There is uncertainty for managers around health spending planning in the midst of open fronts and budgetary constraints brought about by the economic crisis and its budding recovery process.
These uncertainties cloud the future. And that future uncertainty is blocking brave decision-making, which is vital for recovery.
It is, at the very least, doubtful that the next few years will provide clarity of information and criteria regarding sanitary planning decisions. As a result, the managers and players involved need to adapt to the new way of working and making decisions in an uncertain environment, which, in turn, requires the facilitation of key work environments and processes.
Epidemiological health demand-estimation processes, average health services’ consumption estimation (clinical, drugs, medical devices) and evaluation criteria for new and current technologies are just some of the aspects that need to be managed with some flexibility to respond to the changing and uncertain scenarios that will present themselves in the next few years.
It has been widely said that the COVID-19 pandemic should make us reevaluate our health values, societies and even personal relationships.

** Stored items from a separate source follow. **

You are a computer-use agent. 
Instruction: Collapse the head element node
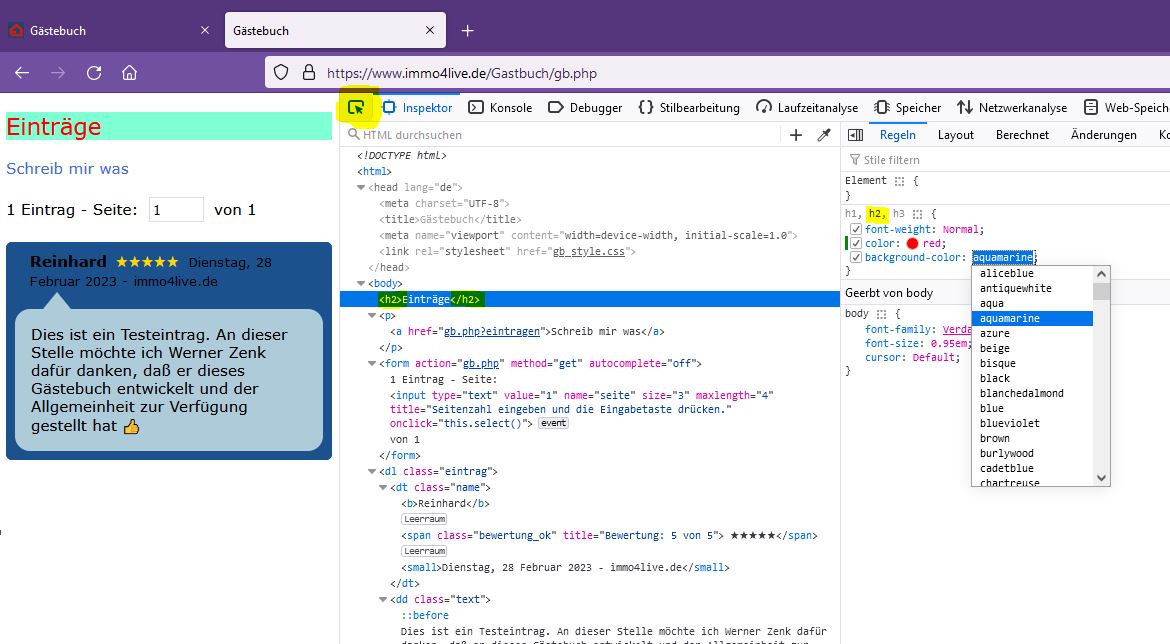361,187
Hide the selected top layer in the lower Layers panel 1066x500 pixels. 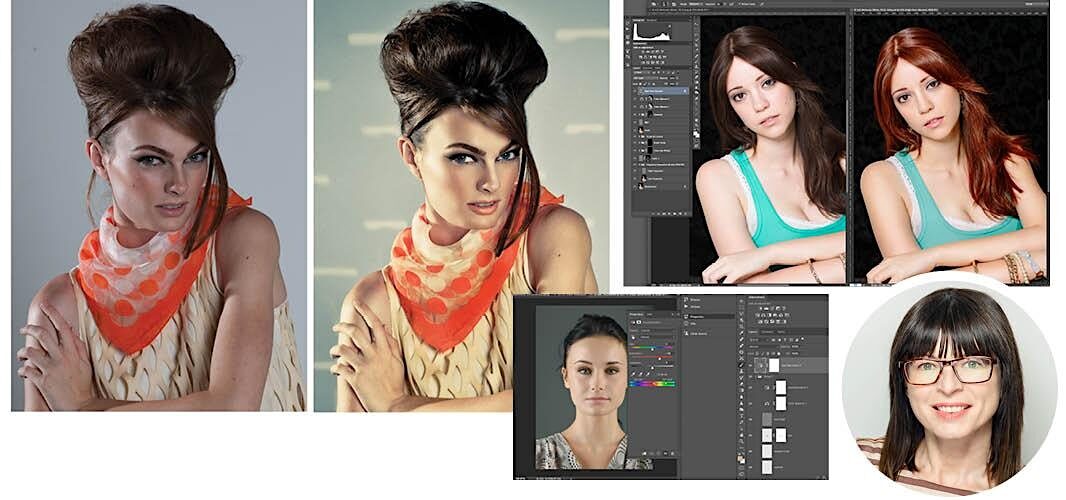pos(751,367)
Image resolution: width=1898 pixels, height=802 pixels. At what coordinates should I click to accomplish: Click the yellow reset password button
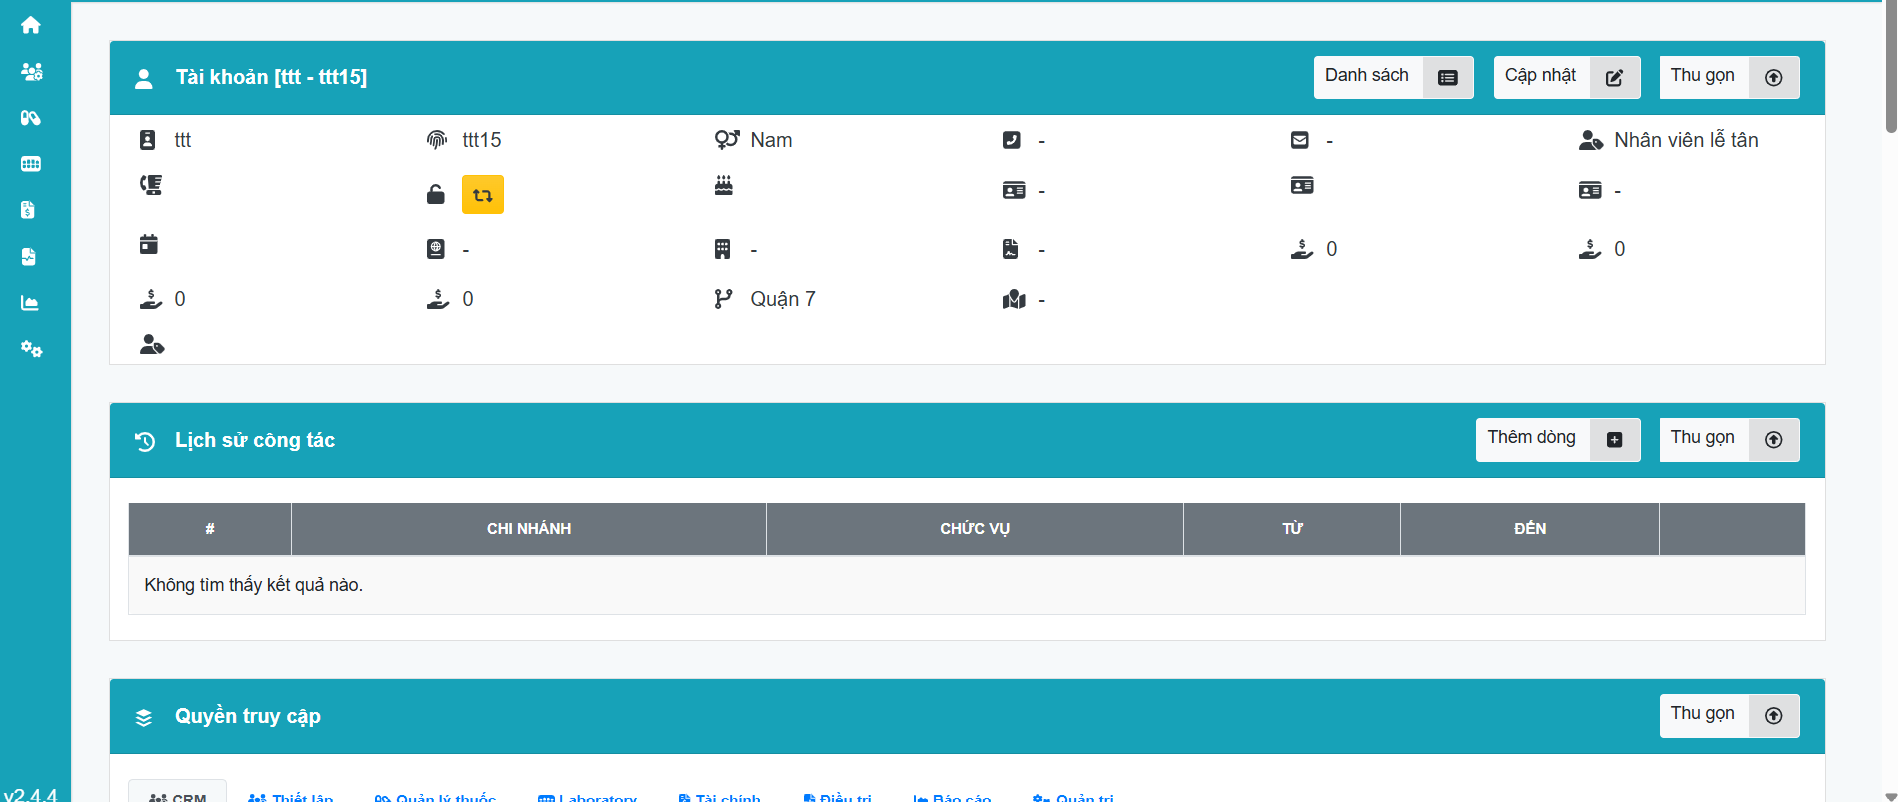click(x=482, y=195)

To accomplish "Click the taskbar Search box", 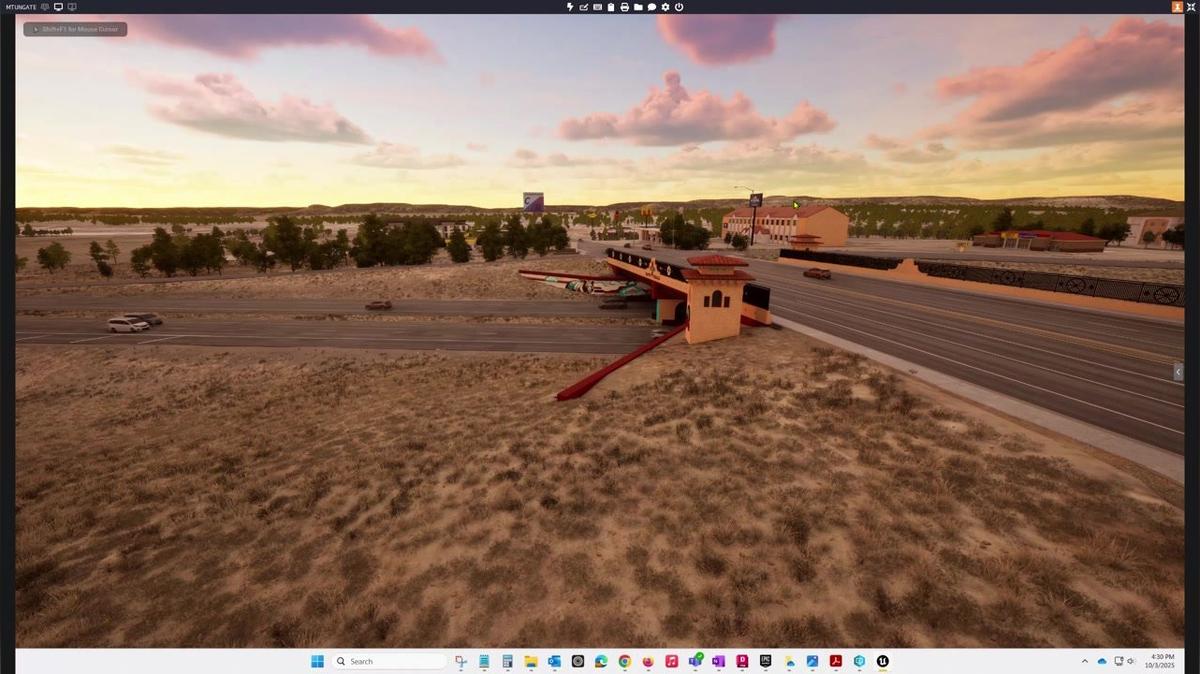I will click(x=390, y=661).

Beyond that, the health systems and social protection agencies should reevaluate their priorities, roles and processes.
This calls for brave leaders in health systems and social protection agencies who are capable of learning to navigate uncertain territories without being penalized by archaic rules and allowed to manage the risk of making mistakes and reacting accordingly.
More than ever before, only the most profound technical knowledge of health systems, together with organizational agility, can accelerate the recovery and redesign of the healthcare model that this new society is demanding.